Instructions to follow
Pull out every line of the records below that contains the string "plus", matching case exactly.

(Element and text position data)
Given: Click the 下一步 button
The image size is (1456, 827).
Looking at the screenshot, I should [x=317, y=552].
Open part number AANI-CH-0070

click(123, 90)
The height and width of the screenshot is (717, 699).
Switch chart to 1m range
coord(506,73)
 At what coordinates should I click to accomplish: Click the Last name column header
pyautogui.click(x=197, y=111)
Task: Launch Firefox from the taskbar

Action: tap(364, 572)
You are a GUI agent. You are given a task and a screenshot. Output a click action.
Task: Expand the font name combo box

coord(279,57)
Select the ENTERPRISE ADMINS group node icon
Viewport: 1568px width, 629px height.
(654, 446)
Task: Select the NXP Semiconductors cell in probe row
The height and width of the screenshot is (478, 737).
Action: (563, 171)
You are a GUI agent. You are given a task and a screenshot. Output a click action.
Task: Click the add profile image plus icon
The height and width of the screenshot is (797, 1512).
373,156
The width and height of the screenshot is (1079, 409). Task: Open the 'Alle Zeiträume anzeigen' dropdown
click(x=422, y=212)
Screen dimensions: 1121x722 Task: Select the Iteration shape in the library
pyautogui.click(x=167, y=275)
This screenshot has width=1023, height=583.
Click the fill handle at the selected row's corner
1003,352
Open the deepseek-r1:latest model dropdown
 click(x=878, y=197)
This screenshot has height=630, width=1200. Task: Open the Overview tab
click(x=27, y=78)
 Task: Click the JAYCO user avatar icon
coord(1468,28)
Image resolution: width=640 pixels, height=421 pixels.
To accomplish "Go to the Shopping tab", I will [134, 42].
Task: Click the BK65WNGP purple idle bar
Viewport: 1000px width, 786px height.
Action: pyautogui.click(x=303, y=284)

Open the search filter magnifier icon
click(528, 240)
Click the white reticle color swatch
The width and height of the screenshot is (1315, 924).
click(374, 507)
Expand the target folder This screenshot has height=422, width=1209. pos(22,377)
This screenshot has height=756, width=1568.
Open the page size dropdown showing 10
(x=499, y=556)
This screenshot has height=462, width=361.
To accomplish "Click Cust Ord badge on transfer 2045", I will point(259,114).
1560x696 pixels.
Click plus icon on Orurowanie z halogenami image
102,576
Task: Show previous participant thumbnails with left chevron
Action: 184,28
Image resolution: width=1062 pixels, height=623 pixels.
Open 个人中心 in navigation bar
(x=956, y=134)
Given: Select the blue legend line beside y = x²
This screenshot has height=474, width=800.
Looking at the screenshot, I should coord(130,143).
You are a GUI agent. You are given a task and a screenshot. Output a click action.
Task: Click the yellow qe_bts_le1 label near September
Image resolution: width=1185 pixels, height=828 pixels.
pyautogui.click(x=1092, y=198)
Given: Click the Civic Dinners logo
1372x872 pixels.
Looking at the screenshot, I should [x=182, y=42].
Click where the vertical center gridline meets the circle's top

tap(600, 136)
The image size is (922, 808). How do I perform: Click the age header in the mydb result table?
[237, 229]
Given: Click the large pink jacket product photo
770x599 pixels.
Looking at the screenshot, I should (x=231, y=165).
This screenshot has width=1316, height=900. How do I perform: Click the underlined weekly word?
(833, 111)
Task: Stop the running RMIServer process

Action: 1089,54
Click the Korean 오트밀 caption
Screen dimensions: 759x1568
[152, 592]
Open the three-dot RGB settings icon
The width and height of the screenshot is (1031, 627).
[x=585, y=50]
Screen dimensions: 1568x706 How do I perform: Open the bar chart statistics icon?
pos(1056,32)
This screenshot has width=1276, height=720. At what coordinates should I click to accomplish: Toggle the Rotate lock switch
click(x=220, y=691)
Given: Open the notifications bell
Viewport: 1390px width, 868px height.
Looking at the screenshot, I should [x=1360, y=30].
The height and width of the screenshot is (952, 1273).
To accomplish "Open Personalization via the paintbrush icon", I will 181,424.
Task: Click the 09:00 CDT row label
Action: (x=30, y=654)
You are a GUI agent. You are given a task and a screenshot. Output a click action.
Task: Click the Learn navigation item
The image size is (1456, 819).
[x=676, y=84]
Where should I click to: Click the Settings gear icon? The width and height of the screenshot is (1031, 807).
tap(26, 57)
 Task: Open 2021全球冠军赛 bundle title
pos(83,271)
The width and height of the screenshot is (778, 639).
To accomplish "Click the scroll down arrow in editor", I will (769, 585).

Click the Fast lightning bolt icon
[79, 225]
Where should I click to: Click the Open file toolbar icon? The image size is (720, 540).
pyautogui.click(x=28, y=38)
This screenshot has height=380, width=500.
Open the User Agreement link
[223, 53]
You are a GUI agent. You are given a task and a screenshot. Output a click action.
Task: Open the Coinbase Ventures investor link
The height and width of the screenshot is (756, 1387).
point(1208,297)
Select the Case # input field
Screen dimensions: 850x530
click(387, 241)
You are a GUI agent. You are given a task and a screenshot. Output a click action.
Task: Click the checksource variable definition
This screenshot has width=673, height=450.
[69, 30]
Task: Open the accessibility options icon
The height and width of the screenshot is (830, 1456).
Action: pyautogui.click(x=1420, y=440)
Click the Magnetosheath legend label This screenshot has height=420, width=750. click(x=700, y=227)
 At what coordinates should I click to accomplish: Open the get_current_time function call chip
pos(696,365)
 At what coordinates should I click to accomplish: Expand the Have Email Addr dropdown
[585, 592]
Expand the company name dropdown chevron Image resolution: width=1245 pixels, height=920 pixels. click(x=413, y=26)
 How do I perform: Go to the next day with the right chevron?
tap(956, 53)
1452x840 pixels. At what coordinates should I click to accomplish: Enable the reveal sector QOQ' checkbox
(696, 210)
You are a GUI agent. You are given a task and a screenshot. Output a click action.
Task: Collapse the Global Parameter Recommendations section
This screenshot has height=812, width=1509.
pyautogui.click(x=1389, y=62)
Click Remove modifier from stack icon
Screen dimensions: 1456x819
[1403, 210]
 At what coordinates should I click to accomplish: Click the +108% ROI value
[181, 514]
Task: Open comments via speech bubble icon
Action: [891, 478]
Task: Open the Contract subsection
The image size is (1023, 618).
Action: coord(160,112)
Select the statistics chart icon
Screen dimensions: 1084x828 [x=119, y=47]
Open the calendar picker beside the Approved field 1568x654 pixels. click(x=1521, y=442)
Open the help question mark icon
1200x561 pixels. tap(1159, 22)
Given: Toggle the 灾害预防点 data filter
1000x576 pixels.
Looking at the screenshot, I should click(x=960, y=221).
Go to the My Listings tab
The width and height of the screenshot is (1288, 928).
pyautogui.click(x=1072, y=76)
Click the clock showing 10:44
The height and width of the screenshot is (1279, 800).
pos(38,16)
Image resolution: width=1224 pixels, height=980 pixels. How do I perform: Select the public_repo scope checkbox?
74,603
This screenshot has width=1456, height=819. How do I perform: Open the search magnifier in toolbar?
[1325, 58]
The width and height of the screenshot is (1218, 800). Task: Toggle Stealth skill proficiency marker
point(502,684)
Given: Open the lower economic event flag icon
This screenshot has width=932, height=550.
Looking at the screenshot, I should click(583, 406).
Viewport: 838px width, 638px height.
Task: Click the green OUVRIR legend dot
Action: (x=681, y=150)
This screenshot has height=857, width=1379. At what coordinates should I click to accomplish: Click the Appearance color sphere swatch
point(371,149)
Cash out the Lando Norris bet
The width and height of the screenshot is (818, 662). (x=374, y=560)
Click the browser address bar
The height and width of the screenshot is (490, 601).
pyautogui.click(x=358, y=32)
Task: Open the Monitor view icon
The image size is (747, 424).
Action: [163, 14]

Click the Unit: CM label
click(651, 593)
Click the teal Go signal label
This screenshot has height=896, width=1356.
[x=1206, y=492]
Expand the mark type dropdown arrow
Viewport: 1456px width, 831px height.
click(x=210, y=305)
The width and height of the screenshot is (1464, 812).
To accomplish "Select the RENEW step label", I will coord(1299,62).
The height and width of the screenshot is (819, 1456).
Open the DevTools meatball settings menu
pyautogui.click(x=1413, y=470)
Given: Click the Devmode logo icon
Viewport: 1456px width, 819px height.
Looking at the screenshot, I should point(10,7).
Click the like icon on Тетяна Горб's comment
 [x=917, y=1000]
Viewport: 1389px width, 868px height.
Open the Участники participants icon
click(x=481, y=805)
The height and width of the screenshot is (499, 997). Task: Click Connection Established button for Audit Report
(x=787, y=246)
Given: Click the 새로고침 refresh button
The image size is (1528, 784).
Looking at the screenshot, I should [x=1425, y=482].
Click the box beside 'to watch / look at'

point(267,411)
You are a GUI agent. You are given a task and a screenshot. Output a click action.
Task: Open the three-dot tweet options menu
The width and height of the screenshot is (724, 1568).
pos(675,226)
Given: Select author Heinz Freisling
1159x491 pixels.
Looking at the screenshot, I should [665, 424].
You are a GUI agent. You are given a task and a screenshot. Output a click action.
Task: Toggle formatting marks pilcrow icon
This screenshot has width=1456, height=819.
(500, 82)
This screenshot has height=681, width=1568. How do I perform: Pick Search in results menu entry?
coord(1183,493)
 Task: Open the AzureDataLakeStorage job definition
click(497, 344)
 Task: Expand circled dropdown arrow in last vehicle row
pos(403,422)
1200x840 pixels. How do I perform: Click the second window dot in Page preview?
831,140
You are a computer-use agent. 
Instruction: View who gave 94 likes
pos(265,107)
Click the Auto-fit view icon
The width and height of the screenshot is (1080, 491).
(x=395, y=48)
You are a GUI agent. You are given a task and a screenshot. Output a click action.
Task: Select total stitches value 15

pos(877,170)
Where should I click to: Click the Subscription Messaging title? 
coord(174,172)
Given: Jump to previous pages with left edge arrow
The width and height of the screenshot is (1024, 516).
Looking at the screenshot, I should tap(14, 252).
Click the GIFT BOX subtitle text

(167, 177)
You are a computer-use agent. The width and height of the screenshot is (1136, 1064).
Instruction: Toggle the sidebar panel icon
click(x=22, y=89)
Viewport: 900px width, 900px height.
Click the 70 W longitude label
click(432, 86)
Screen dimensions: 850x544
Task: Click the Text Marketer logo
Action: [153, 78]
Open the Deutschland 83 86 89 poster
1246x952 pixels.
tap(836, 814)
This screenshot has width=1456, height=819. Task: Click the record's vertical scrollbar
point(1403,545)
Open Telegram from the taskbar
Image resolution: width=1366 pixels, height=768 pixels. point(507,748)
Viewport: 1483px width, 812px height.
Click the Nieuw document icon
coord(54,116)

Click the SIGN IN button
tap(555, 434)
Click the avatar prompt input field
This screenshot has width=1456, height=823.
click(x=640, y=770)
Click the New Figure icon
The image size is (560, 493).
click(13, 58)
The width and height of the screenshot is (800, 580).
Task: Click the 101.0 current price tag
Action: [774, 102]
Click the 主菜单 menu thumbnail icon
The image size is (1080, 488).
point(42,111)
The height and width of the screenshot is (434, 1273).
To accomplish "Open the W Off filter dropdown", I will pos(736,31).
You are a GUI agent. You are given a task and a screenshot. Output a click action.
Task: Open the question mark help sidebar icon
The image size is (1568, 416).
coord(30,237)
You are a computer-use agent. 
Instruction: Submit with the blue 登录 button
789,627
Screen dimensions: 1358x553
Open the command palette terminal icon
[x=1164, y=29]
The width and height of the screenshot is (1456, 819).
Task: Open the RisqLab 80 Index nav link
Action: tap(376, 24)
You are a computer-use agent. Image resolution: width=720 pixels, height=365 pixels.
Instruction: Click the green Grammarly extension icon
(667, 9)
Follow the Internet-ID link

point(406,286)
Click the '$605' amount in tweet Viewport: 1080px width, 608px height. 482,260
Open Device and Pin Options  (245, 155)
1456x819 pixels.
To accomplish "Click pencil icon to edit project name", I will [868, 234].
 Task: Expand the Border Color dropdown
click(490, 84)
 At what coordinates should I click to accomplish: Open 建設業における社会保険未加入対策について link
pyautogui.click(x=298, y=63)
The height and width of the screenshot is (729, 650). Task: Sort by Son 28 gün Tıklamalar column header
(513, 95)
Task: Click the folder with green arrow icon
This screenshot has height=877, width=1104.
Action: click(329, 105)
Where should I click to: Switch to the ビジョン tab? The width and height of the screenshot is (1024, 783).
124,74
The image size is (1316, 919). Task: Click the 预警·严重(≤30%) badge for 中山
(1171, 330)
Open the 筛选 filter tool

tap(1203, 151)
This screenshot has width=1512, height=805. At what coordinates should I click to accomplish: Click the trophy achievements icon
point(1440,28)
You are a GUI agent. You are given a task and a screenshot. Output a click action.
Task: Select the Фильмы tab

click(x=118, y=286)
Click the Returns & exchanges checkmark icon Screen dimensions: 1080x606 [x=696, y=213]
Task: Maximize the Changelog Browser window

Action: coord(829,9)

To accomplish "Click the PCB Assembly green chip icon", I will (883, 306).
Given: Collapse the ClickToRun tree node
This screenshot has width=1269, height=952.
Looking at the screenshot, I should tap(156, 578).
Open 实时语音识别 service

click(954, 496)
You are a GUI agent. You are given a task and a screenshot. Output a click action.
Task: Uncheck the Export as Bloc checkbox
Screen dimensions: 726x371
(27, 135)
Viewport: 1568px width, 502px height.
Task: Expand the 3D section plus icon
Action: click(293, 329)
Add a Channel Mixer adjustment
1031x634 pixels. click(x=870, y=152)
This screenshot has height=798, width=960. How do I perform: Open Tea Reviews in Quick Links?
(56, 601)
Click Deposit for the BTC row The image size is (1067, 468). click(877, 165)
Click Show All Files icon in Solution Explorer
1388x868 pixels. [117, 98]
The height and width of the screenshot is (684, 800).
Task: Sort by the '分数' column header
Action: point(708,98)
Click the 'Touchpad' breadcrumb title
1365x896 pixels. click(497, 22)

Exercise answer
Task: Click the add profile image plus icon
Click plus icon on Orurowanie z halogenami image
Task: Expand the 3D section plus icon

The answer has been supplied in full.